Les faits : Depuis l’appel à candidatures pour le Bâtonnat et le Conseil de l’Ordre dans différents Barreaux de la RDC, un sujet est sur la bouche de plus d’un avocat : L’adresse professionnelle de l’avocat et dont le défaut a fondé les décisions de rejet des candidatures de certains candidats. Mais à l’ère du numérique, l’adresse professionnelle de l’avocat se limite-t-elle à une localisation physique ? Voilà l’intérêt de cette brève.
En Droit : L’adresse professionnelle de l’avocat, exigence légale et déontologique en RDC, occupe une place centrale dans l’organisation et le fonctionnement du Barreau. Prévue par la loi n° 79-026 du 7 septembre 1979 organisant le Barreau et précisée par le Règlement intérieur cadre, elle désigne traditionnellement un lieu physique où l’avocat exerce son activité, reçoit ses clients, conserve ses dossiers et peut être joint par les juridictions ainsi que par les instances ordinales. Cette exigence répond à des impératifs de disponibilité, de responsabilité et de traçabilité, qui constituent le socle de la mission d’intérêt public confiée à la profession. Le Code de déontologie des avocats, en renforçant cette obligation, prévoit que le défaut d’adresse professionnelle conforme peut entraîner des sanctions et constitue un critère déterminant d’éligibilité aux fonctions ordinales.
Pourtant, l’évolution des technologies de l’information et la dématérialisation progressive des procédures judiciaires remettent en cause cette conception exclusivement physique. Les échanges électroniques, les audiences à distance et les plateformes sécurisées de gestion des dossiers tendent à réduire la nécessité d’une présence permanente dans un bureau. Dans plusieurs juridictions, y compris au sein de l’espace OHADA, la notion d’adresse professionnelle a déjà évolué vers des formes hybrides, combinant un lieu physique minimal et une adresse électronique certifiée reconnue par l’Ordre.
L’expérience française illustre bien la capacité d’adaptation des règles ordinales aux réalités contemporaines.

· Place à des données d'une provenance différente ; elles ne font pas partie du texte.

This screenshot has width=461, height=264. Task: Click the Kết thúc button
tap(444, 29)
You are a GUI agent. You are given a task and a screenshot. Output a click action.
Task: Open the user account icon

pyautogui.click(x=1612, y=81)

L’arrêt rendu par la Cour de cassation française le 14 décembre 2022 (n° 21-17.141) illustre cette évolution en admettant qu’un avocat puisse établir son domicile professionnel dans un centre d’affaires, à condition que soient respectés les principes essentiels de la profession, notamment le secret professionnel, l’indépendance et la dignité. Cette décision marque un infléchissement par rapport à une jurisprudence plus stricte, qui exigeait un cabinet fixe et stable, et rejoint la position du Conseil national des barreaux français, lequel admet depuis plusieurs années que l’avocat puisse exercer dans des lieux partagés ou temporaires (coworking, centre d’affaires, locaux d’un confrère ou d’autres professionnels), à condition que soient préservés les principes essentiels de la profession. L’accent est mis sur une approche fonctionnelle et pragmatique, centrée sur le respect des principes essentiels de la profession - dignité, indépendance, secret professionnel - plutôt que sur une conception rigide du cabinet comme local permanent et exclusif.
Transposée au contexte congolais, cette approche ouvre des perspectives intéressantes. Elle permettrait de reconnaître, à côté de l’adresse physique traditionnelle, des formes d’installation plus souples, y compris dans des espaces partagés ou virtuels, dès lors que l’avocat peut démontrer que ces lieux garantissent la confidentialité, l’indépendance et la disponibilité requises. Une telle évolution serait cohérente avec les mutations numériques et économiques, notamment pour les jeunes avocats ou ceux exerçant à distance, tout en restant compatible avec les exigences déontologiques. Il conviendrait toutefois d’encadrer cette ouverture par des règles précises permettant de concilier flexibilité et protection des justiciables.
Ainsi, l’adresse professionnelle de l’avocat, pourrait évoluer vers un modèle hybride, intégrant un point de contact physique et un espace numérique ou partagé conforme aux standards déontologiques. La RDC se trouve aujourd’hui à un carrefour : maintenir une conception exclusivement physique, au risque de freiner l’intégration numérique de la profession, ou opter pour une approche hybride conciliant tradition et modernité. Une telle réforme, juridiquement encadrée et déontologiquement maîtrisée, renforcerait l’efficacité, l’accessibilité et la compétitivité du Barreau congolais dans un environnement juridique de plus en plus interconnecté.